THE TASK: Your response should consist of one number, the count of lines below that contain "width".

Saved entries:

++++++++++

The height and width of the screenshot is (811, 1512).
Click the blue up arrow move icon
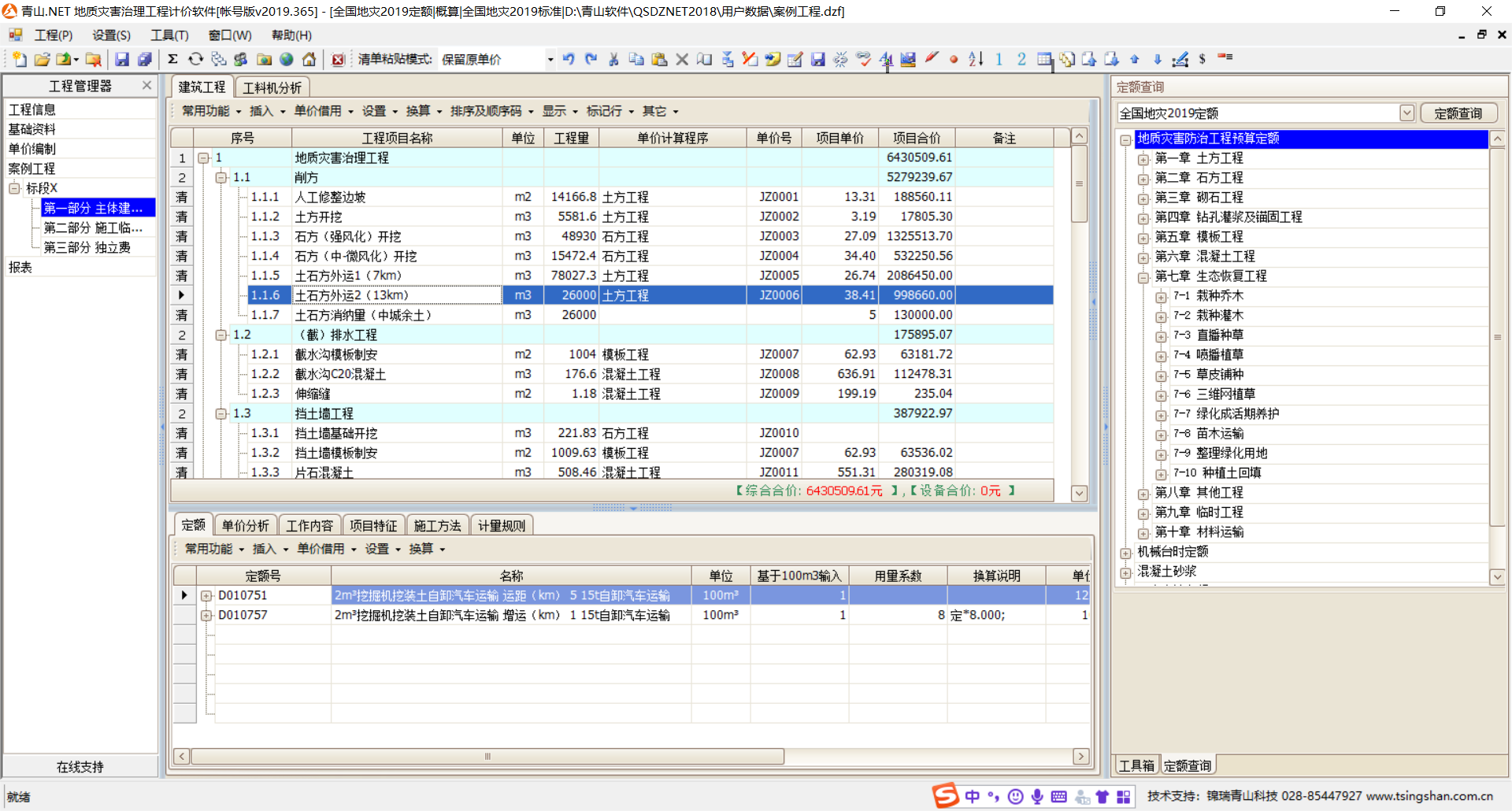(1135, 59)
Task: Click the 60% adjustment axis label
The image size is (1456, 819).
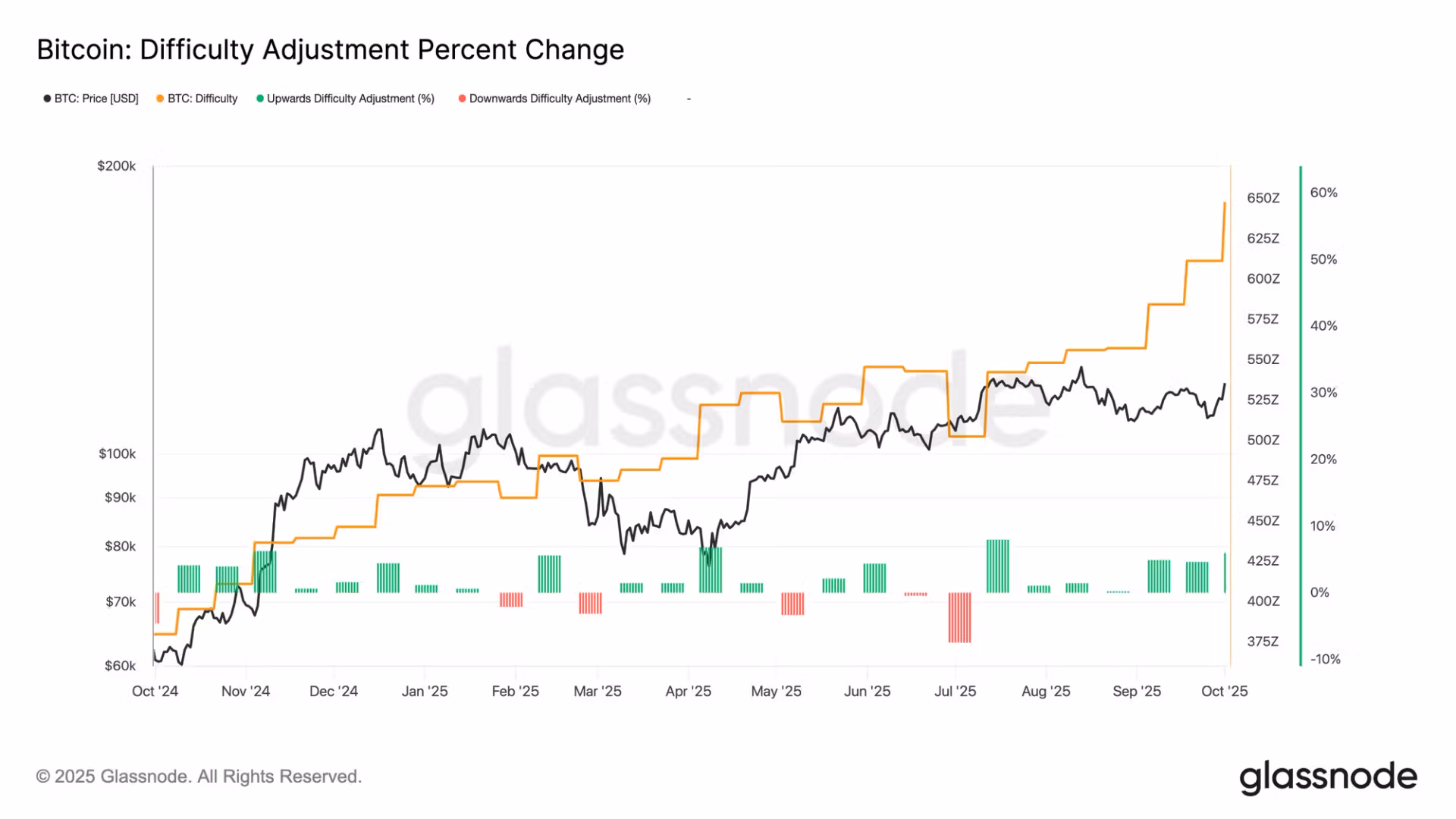Action: pyautogui.click(x=1323, y=193)
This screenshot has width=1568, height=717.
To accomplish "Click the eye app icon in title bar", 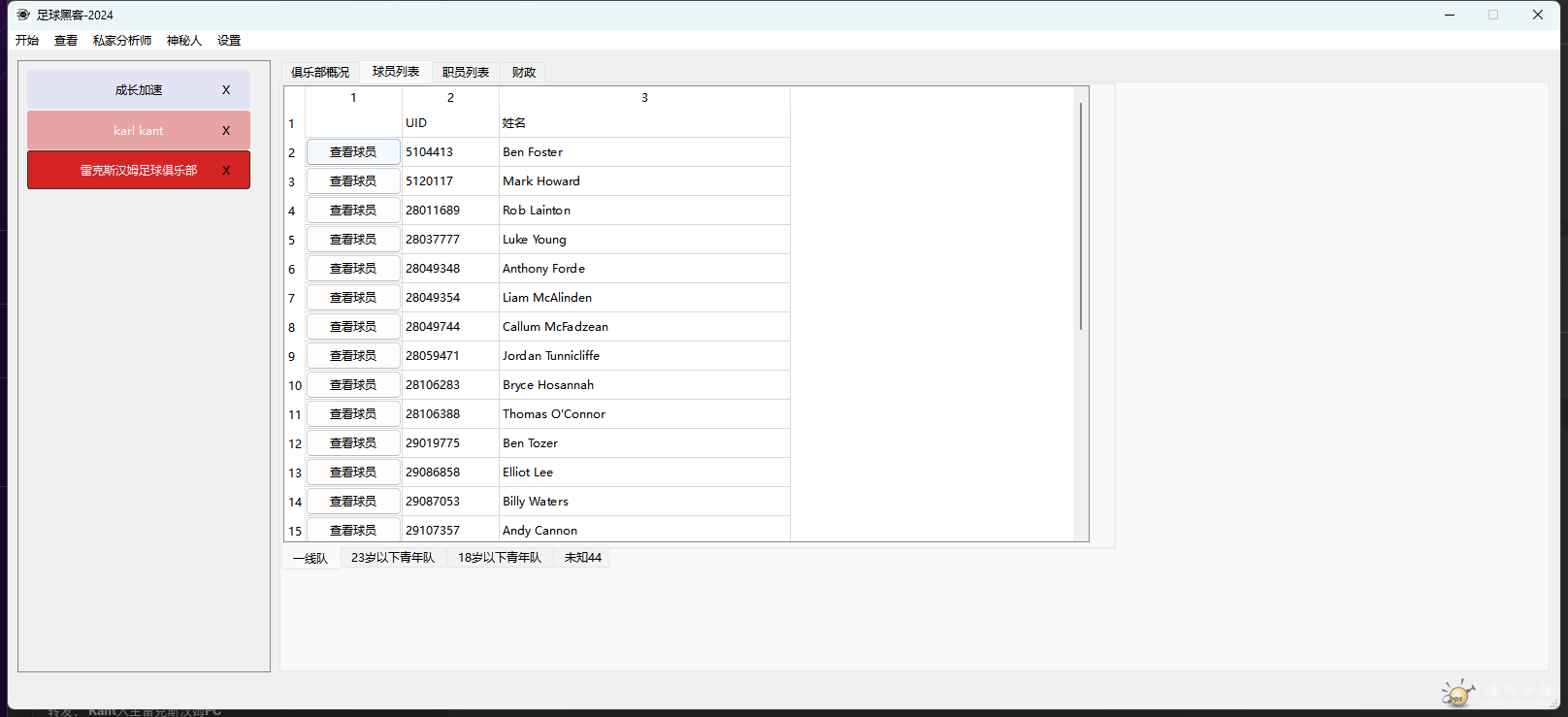I will [23, 15].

++++++++++

COMPLETED EXERCISE: 2